卷积神经网络(cnn)在计算机视觉任务中表现出了出色的性能,尤其是分类任务。为了在真实场景中增加鲁棒性或赢得Kaggle竞赛,cnn通常会采用两种实用策略:数据增强 和模型集成 。
数据增强可以减少过拟合并提升模型的泛化性。传统的图像增强是保留标签的:例如翻转、裁剪等。然而,最近的混合样本数据增强(MSDA)改变了这种方式:多个输入和它们的标签按比例混合来创建人工样本,代表工作有MixUp,CutMix等等。
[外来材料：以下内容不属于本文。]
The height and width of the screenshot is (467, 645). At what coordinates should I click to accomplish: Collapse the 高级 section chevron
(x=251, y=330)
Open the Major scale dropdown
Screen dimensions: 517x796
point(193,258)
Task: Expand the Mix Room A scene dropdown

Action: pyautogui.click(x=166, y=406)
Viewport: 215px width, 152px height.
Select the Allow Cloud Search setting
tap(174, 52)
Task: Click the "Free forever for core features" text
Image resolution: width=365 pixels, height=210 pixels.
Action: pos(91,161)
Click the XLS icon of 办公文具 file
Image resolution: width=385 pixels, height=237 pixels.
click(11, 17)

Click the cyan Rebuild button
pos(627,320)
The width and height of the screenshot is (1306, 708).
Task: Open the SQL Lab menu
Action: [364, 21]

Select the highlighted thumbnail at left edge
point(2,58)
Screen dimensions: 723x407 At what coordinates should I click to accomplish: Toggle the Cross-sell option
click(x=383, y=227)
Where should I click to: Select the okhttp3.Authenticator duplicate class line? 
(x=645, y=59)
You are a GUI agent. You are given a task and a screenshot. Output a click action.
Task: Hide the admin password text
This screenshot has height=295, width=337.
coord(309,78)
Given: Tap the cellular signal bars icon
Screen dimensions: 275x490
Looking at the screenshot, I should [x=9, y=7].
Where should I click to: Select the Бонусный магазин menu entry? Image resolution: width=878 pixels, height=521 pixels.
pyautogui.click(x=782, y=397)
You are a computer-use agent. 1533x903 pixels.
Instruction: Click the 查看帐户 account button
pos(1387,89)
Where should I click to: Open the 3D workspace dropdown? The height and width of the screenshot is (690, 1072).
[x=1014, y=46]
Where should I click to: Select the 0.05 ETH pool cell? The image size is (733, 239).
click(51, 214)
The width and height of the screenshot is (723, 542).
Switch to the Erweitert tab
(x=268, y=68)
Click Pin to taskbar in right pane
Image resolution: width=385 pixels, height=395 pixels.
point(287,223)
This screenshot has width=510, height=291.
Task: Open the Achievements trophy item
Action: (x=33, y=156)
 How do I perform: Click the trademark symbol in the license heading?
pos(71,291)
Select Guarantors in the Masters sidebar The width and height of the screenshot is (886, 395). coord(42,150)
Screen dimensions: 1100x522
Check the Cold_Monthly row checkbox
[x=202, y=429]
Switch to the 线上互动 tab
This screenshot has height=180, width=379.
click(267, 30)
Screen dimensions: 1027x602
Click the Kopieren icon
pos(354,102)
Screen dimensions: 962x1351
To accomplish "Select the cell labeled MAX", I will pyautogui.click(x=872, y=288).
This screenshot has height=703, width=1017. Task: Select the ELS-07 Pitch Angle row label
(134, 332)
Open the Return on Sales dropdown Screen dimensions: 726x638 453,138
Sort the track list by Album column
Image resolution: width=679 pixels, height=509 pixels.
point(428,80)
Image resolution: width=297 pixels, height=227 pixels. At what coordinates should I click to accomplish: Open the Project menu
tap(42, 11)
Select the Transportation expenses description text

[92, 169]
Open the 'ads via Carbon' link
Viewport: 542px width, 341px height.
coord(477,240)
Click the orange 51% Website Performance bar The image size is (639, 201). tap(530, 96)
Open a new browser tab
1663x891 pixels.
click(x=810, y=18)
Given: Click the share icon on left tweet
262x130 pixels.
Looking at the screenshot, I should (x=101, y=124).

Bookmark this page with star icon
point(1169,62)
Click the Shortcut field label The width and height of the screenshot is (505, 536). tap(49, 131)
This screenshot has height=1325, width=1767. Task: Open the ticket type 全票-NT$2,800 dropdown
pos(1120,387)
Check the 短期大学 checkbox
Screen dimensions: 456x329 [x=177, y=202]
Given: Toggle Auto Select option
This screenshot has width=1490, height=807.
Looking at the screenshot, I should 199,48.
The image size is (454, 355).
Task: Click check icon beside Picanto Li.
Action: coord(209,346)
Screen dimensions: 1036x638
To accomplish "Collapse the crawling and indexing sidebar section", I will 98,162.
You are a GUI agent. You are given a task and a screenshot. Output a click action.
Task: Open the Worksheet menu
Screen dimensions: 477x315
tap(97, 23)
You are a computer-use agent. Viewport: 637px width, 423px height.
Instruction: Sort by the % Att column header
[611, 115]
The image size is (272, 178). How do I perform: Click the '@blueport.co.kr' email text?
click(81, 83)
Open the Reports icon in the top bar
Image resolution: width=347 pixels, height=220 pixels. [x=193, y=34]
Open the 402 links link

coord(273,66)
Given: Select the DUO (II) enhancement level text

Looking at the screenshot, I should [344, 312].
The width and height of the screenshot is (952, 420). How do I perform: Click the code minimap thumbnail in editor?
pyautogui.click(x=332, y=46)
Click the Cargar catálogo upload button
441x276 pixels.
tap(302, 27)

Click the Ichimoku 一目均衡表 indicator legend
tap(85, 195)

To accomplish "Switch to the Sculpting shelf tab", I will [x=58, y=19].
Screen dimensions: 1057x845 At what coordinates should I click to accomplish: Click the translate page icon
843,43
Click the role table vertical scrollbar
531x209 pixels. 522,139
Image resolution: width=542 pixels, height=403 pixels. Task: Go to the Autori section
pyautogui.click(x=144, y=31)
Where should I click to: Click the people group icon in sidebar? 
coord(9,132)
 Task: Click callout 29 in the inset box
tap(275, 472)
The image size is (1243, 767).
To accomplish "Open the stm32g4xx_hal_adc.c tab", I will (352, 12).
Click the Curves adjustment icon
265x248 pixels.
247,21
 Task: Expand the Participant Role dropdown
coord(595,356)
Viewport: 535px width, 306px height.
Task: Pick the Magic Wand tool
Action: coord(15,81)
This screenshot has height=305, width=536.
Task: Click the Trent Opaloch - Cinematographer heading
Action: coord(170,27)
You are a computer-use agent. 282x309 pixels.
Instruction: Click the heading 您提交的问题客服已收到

模型集成证明了聚合来自多个神经网络的不同预测能够显著提高了泛化能力,尤其是不确定性估计。从经验上讲,几个小网络的集成通常比一个大网络性能更好。然而,在训练和推理方面,集成在时间和显存消耗方面都是昂贵的:这往往限制了模型集成的适用性。
在本文,作者提出了多输入多输出框架MixMo。为了解决传统集成中出现的这些开销,作者将M个独立子网放入一个单一的base网络中。这也是合理的,因为在模型集成时,“最终采纳的网络”其实就和整体的网络表现差不多。
所以,现在最大的问题是如何在没有结构差异的情况下加强subnet之间的多样性。
如上图,作者在训练过程中同时考虑了M个输入,M个输入被M个参数不共享的Encoder编码到共享空间中,然后将特征送到核心网络,核心网络最终分成M个分支;这个M个分支用来预测不同输入信息的label。在inference的时候,同一图像重复M次:通过平均M个预测获得“免费”的集成效果。
与现有的MSDA相比,MixMo最大的不同就是multi-input mixing block。如果合并是一个基本的求和,MixMo将变成到MIMO[1]。作者对比了大量的MSDA的工作,设计了更合适的混合块,因此作者采用binary masking的方法来确保子网络的多样性。(如上图所示,作者对不同样本采用了一个binary masking方法,这一点就类似CutMix,而不是像MIMO那样直接相加 )。
这种不对称的混合也会造成网络特征中的信息不平衡的新问题,因此作者通过一个新的加权函数来解决多个分类训练任务之间的不平衡问题。